Should people have the right to end their own lives?
Debate between a user and Christopher Hitchens on DebateAI.org
Welcome to the debate arena! Today's topic: "Should people have the right to end their own lives?". Your opponent's style: Christopher Hitchens
First I wanted to define end their own lives. This means that the act that the person do to him/her self to end him/her own life, like committing sweside. While it is very true that we should save the people who is trying, but just like real life we will just try to convince them, if that is no use then there is no responsibility of the government nor the people care, because it is there own choice of life.
You're describing a right to suicide based on personal autonomy—that's precisely where your argument collapses. Autonomy means nothing if you're depressed, in crisis, or mentally compromised. A suicidal person isn't making a free choice any more than someone jumping off a building during a psychotic break is exercising self-determination. And your "no responsibility" claim is dangerous sophistry. We don't abandon people because they're suffering. Society has a stake in preserving life—you lose taxpayers, parents lose children, communities fracture. The government's job is precisely to intervene when someone's in crisis, not shrug and call it choice. You're confusing liberty with abandonment. That's not freedom, that's callousness dressed up as principle.

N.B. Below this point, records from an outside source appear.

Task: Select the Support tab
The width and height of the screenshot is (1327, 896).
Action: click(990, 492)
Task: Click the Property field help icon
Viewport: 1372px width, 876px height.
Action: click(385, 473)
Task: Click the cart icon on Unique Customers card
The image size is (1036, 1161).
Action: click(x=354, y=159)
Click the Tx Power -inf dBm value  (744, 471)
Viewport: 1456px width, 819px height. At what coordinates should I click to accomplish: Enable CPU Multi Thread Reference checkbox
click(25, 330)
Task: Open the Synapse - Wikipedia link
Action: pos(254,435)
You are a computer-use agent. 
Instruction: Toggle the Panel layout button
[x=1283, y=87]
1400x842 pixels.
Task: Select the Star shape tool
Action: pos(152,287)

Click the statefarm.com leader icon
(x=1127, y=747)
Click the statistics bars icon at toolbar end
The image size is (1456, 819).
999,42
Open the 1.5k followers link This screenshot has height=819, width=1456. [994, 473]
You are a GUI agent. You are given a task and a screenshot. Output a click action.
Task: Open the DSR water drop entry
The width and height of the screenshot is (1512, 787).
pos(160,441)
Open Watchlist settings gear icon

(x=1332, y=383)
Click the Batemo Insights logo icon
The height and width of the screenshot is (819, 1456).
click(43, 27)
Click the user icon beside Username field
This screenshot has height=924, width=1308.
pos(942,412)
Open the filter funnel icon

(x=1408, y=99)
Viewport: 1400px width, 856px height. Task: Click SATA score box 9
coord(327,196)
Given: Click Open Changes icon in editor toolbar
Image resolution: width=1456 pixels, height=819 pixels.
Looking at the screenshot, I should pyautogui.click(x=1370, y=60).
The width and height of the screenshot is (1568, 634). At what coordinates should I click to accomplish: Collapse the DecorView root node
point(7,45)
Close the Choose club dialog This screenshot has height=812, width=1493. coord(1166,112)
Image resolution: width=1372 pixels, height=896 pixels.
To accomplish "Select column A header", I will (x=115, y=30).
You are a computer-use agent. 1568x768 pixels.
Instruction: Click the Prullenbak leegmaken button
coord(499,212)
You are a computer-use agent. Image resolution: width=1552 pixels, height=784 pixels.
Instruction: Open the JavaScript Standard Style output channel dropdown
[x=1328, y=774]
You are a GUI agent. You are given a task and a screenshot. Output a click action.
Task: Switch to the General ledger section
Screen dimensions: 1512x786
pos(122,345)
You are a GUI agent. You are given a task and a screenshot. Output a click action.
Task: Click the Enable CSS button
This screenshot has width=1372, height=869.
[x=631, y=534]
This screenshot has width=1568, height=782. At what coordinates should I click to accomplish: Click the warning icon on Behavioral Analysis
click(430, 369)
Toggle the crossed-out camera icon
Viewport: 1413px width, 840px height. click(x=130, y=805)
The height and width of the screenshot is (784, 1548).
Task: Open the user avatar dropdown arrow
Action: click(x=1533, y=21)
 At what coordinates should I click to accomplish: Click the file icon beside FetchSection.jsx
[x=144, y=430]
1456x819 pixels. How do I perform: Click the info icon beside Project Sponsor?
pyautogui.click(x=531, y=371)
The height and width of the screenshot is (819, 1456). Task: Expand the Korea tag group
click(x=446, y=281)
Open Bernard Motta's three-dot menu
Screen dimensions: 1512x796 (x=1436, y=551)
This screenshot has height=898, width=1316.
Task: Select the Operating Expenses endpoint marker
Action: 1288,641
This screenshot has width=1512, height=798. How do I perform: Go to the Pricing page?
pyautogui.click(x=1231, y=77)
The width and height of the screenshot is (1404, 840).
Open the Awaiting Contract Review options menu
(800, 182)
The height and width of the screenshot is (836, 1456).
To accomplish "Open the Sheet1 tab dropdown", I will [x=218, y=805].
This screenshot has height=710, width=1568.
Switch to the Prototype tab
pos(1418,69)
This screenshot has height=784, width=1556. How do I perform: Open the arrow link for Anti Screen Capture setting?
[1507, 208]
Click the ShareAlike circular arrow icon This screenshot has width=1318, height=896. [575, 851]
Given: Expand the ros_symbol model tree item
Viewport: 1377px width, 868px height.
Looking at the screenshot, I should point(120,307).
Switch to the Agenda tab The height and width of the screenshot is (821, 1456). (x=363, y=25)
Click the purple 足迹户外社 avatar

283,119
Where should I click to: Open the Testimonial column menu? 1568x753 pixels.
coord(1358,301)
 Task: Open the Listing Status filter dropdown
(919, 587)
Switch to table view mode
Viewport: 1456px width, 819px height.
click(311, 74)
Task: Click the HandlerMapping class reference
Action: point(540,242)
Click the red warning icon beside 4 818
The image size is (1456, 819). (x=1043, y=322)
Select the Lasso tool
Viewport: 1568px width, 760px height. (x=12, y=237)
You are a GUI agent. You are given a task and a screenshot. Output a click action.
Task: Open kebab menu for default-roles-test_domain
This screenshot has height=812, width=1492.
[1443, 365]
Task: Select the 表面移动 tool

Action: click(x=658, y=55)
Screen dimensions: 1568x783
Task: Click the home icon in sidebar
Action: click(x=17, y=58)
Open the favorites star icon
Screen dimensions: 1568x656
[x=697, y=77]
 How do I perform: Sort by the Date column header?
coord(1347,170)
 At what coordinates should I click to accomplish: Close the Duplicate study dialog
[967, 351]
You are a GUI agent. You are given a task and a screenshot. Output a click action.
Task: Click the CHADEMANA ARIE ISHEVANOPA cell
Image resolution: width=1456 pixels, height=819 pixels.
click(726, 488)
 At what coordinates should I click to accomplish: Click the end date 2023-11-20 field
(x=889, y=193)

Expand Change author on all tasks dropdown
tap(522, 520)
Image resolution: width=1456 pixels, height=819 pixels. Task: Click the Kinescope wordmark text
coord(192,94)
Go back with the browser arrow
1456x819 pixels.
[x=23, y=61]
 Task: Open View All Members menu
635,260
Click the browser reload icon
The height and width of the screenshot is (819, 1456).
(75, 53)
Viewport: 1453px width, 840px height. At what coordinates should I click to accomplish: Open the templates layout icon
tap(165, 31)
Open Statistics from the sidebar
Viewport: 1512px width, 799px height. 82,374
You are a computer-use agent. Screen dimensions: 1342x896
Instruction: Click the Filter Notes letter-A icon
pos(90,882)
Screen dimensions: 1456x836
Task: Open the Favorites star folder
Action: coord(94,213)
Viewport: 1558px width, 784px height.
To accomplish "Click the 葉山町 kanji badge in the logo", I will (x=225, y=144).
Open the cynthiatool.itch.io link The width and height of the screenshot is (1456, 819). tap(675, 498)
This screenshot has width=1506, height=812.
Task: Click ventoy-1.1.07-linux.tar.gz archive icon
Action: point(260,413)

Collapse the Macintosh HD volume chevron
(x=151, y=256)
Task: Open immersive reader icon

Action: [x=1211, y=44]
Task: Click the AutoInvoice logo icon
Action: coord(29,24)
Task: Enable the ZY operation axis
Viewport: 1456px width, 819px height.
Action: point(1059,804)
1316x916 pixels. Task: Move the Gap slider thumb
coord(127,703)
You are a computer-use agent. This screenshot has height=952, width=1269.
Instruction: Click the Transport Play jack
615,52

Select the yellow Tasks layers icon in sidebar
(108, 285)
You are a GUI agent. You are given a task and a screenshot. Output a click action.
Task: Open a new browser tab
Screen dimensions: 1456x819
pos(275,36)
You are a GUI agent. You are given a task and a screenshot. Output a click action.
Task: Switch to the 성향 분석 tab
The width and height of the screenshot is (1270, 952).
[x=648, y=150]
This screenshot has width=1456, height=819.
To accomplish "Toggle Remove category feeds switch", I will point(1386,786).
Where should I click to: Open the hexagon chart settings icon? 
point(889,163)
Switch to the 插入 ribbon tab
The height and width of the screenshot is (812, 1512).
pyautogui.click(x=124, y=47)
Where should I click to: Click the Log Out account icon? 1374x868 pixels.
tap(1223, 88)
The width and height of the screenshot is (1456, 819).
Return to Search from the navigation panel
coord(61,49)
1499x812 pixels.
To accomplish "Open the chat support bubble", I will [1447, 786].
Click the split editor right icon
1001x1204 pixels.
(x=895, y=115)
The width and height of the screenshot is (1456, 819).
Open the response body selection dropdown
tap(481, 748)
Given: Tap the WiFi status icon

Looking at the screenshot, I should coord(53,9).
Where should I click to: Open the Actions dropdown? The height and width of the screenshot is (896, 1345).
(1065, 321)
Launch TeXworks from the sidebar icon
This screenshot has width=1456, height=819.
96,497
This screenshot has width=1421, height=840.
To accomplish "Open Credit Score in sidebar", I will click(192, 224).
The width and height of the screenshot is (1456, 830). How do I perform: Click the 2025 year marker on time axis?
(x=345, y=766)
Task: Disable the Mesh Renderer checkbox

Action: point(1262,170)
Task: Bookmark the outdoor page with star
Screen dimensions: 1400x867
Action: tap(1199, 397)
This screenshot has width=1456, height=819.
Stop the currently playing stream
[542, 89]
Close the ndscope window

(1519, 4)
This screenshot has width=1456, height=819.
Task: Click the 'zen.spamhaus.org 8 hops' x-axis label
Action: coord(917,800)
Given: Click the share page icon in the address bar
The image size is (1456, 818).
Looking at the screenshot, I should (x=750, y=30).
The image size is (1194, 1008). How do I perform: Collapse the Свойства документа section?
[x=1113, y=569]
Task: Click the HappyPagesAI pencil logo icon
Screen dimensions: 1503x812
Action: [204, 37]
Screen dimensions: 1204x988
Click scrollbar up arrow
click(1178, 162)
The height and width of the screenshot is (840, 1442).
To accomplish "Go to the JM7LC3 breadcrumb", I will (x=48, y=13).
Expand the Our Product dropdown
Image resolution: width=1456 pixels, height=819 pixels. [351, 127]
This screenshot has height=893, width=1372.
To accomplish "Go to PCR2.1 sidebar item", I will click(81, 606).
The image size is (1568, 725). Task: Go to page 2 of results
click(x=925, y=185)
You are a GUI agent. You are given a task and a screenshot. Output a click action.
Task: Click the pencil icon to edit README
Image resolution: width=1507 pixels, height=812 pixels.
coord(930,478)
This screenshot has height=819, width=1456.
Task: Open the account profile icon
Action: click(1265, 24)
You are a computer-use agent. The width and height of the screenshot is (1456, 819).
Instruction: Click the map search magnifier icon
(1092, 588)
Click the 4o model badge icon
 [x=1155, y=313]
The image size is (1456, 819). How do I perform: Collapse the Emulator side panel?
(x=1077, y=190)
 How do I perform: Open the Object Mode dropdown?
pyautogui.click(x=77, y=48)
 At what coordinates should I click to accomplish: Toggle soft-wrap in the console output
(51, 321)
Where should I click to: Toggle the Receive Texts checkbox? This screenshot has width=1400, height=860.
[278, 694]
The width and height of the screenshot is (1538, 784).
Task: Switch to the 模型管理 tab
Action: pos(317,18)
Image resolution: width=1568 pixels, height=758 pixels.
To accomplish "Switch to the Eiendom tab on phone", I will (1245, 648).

Well you are right, but why should the society care, is like someone who ones said:" If I died right now the earth will still run"
That's cosmically true but morally useless. Yes, Earth spins on without you—that's not an argument for giving up on life, it's an argument for why society *must* care more, not less. Because we're social creatures. Your death devastates the people closest to you. A parent who loses a child doesn't get comfort from "the earth keeps turning." Your coworkers, friends, siblings—they're left cleaning up the wreckage of your decision. More fundamentally: that nihilistic logic cuts both ways. If nothing matters, then suffering doesn't matter either. But if we're going to admit suffering is real and brutal, then we're admitting life has weight. And if life has weight, we have obligations to preserve it. You can't have it both ways.
they are not left cleaning up the mess, in fact you can just ingnore this fact
That's fantasy. You can't "ignore" a corpse, a funeral, or a grieving parent. Those aren't optional consequences you can wish away. And your logic proves too much. By that standard, we should ignore murder, abuse, abandonment—anything inconvenient to acknowledge. Society functions precisely because we *don't* ignore human suffering. The moment you say "just ignore the devastation," you've abandoned the entire premise that individual choice matters. If choice is sacred, then the choice to grieve—to mourn someone you love—is equally sacred. You can't protect one while erasing the other. Your position requires moral blindness. That's not philosophy, that's just denial.
well then give an real life example, we don't have to do that it is that persons responsibility, we don't have to pay tax for a dead person
You're dodging the actual harm. Take a real case: a father of two kids commits suicide. Those children don't magically stop existing because you've decided it's "not your problem." They need schools, mental health services, food assistance. Society *already* pays for the fallout—therapy, foster care, social workers. But more brutal than taxes: those kids grow up traumatized, statistically more likely to attempt suicide themselves. You've created a cascade of suffering you claimed wasn't your responsibility. That's the lie in your argument. Suicide isn't isolated. It ripples through families and communities whether you acknowledge it or not. Ignoring harm doesn't erase it—it just means you're complicit in the damage.